[Exercise goal]
Convert the rows below into a JSON list of strings with one string for each line. Leave out any blank lines.

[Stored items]
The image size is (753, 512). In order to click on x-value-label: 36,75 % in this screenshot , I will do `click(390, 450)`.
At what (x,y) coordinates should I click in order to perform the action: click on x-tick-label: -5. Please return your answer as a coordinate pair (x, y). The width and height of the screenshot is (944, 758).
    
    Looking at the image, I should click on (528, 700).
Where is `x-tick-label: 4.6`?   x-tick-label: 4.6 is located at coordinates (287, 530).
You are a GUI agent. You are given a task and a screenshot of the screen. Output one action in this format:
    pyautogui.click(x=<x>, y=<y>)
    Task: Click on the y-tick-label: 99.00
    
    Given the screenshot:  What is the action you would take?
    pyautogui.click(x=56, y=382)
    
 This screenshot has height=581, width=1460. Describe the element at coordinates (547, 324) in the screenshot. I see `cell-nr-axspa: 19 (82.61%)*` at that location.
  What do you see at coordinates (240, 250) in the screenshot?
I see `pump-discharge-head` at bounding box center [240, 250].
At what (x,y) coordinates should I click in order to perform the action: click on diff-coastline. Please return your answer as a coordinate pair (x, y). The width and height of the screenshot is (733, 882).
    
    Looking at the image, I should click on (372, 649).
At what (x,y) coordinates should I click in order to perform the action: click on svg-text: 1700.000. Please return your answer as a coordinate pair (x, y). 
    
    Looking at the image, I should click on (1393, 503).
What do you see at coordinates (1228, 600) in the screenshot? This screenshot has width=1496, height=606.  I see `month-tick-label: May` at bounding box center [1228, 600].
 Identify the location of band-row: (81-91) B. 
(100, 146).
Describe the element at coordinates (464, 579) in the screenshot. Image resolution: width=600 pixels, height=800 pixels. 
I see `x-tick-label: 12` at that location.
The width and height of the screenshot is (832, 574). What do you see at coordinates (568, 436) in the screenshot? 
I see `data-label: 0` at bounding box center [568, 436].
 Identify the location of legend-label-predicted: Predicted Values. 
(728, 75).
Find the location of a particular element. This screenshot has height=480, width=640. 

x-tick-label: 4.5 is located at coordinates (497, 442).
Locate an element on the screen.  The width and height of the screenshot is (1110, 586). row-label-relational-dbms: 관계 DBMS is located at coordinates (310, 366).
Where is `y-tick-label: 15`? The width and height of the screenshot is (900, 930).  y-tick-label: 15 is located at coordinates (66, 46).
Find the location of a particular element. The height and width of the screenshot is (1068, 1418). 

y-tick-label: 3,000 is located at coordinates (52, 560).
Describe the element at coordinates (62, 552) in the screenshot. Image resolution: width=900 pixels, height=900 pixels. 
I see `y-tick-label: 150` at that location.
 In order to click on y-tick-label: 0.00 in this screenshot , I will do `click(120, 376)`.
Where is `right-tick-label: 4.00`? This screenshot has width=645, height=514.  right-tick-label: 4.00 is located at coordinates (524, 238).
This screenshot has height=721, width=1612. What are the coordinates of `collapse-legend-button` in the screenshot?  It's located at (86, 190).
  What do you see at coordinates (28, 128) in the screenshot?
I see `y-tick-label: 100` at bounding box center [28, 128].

[Answer to this task]
[
  "The image size is (753, 512). In order to click on x-value-label: 36,75 % in this screenshot , I will do `click(390, 450)`.",
  "At what (x,y) coordinates should I click in order to perform the action: click on x-tick-label: -5. Please return your answer as a coordinate pair (x, y). The width and height of the screenshot is (944, 758).",
  "    Looking at the image, I should click on (528, 700).",
  "Where is `x-tick-label: 4.6`?   x-tick-label: 4.6 is located at coordinates (287, 530).",
  "You are a GUI agent. You are given a task and a screenshot of the screen. Output one action in this format:",
  "    pyautogui.click(x=<x>, y=<y>)",
  "    Task: Click on the y-tick-label: 99.00",
  "    Given the screenshot:  What is the action you would take?",
  "    pyautogui.click(x=56, y=382)",
  " This screenshot has height=581, width=1460. Describe the element at coordinates (547, 324) in the screenshot. I see `cell-nr-axspa: 19 (82.61%)*` at that location.",
  "  What do you see at coordinates (240, 250) in the screenshot?",
  "I see `pump-discharge-head` at bounding box center [240, 250].",
  "At what (x,y) coordinates should I click in order to perform the action: click on diff-coastline. Please return your answer as a coordinate pair (x, y). The width and height of the screenshot is (733, 882).",
  "    Looking at the image, I should click on (372, 649).",
  "At what (x,y) coordinates should I click in order to perform the action: click on svg-text: 1700.000. Please return your answer as a coordinate pair (x, y). ",
  "    Looking at the image, I should click on (1393, 503).",
  "What do you see at coordinates (1228, 600) in the screenshot? This screenshot has width=1496, height=606.  I see `month-tick-label: May` at bounding box center [1228, 600].",
  " Identify the location of band-row: (81-91) B. ",
  "(100, 146).",
  "Describe the element at coordinates (464, 579) in the screenshot. Image resolution: width=600 pixels, height=800 pixels. ",
  "I see `x-tick-label: 12` at that location.",
  "The width and height of the screenshot is (832, 574). What do you see at coordinates (568, 436) in the screenshot? ",
  "I see `data-label: 0` at bounding box center [568, 436].",
  " Identify the location of legend-label-predicted: Predicted Values. ",
  "(728, 75).",
  "Find the location of a particular element. This screenshot has height=480, width=640. ",
  "x-tick-label: 4.5 is located at coordinates (497, 442).",
  "Locate an element on the screen.  The width and height of the screenshot is (1110, 586). row-label-relational-dbms: 관계 DBMS is located at coordinates (310, 366).",
  "Where is `y-tick-label: 15`? The width and height of the screenshot is (900, 930).  y-tick-label: 15 is located at coordinates (66, 46).",
  "Find the location of a particular element. The height and width of the screenshot is (1068, 1418). ",
  "y-tick-label: 3,000 is located at coordinates (52, 560).",
  "Describe the element at coordinates (62, 552) in the screenshot. Image resolution: width=900 pixels, height=900 pixels. ",
  "I see `y-tick-label: 150` at that location.",
  " In order to click on y-tick-label: 0.00 in this screenshot , I will do `click(120, 376)`.",
  "Where is `right-tick-label: 4.00`? This screenshot has width=645, height=514.  right-tick-label: 4.00 is located at coordinates (524, 238).",
  "This screenshot has height=721, width=1612. What are the coordinates of `collapse-legend-button` in the screenshot?  It's located at (86, 190).",
  "  What do you see at coordinates (28, 128) in the screenshot?",
  "I see `y-tick-label: 100` at bounding box center [28, 128]."
]